Après un Femina spécial pour l’ensemble de son œuvre, Pierre Guyotat, 78 ans, vient de décrocher le prix Medicis pour "Idiotie", publié cet automne chez Grasset. Ce texte autobiographique raconte, à la fin des années 50, l’entrée de l’auteur dans l’âge adulte, entre 1958 et 1962.
Porté par une langue que Guyotat travaille comme un matériau, "Idiotie" est sans conteste un des grands livres de cette rentrée, et offre une nouvelle facette de l'autobiographie de l’auteur, plus de dix ans après l'incandescent "Coma", en 2006.
Incarcéré pendant la guerre d'Algérie
Guyotat se souvient de ses errances, de son sort de marginal quand il arrive à Paris à l’aube de ses vingt ans. Il se souvient aussi de ses obsessions sexuelles, qui portent son écriture depuis le début, de son besoin physique de liberté. Surtout, Guyotat se souvient de la guerre d’Algérie, ce morceau de l’Histoire de France que le pays a du mal, encore aujourd’hui, à regarder en face.
Appelé sous les drapeaux comme beaucoup de sa génération, ce jeune communiste s’est rebellé contre l'autorité militaire qui organisait les opérations de maintien de l’ordre. Et il a été incarcéré.

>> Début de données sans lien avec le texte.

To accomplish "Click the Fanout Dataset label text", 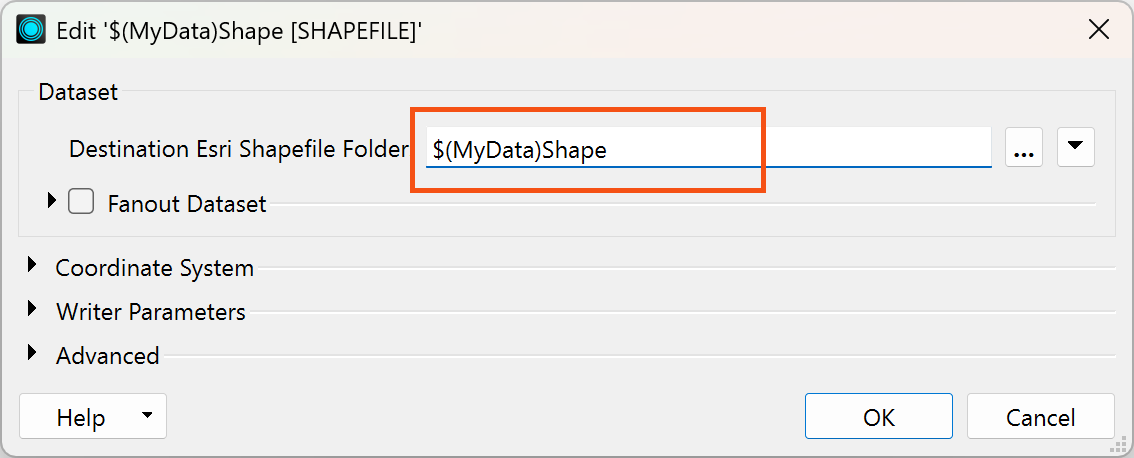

La guerre d’Algérie était déjà au centre de son premier roman, "Tombeau pour cinq cent mille soldats", publié en 1967, récit monstre de son expérience sous forme d'un poème épique. Trois ans plus tard, en 1970, son livre "Eden, Eden, Eden", jugé trop sulfureux par les autorités, avait été censuré. Sa mise à l’index n’a été levée qu’en 1981.
Relation hallucinée au langage
Son sens de la transgression est en effet l’élément fondamental du travail de Pierre Guyotat. Dans "Idiotie", on retrouve sa relation hallucinée au langage pour dire le corps, la sexualité, les secrétions, la jouissance mais aussi les cauchemars et la violence. Le livre est un voyage, non pas dans son passé, mais dans les sensations que ce passé a créées. Restent moins des images que des fulgurances, souvenirs d’étreintes ou de peur, qui sont, selon Guyotat, la matière même de son écriture. Ainsi résume-t-il son expérience de la guerre:
De semence, c’est comme si je n’en avais plus, ne pouvant, depuis plus de deux ans, la faire sortir de moi par du texte.
Sylve Tanette/mcm
Autres lauréats du Médicis
Le Médicis étranger est allé au "Mars Club", de Rachel Kushner (Stock), traduit de l’anglais (Etats-Unis) par Sylvie Schneiter, une fiction ultra réaliste qui nous plonge dans une prison pour femmes en Californie.
Le Médicis essai a été attribué à Stefano Massini pour "Les frères Lehman" (Globe), traduit de l’italien par Nathalie Bauer, passionnante épopée qui raconte la naissance, l’apogée et la chute de la banque Lehman Brothers, qui a fait faillite dans la crise de 2008.
Le Suisse Peter Stamm, en lice dans la catégorie des romans étrangers avec "La douce indifférence du monde", n'a rien reçu.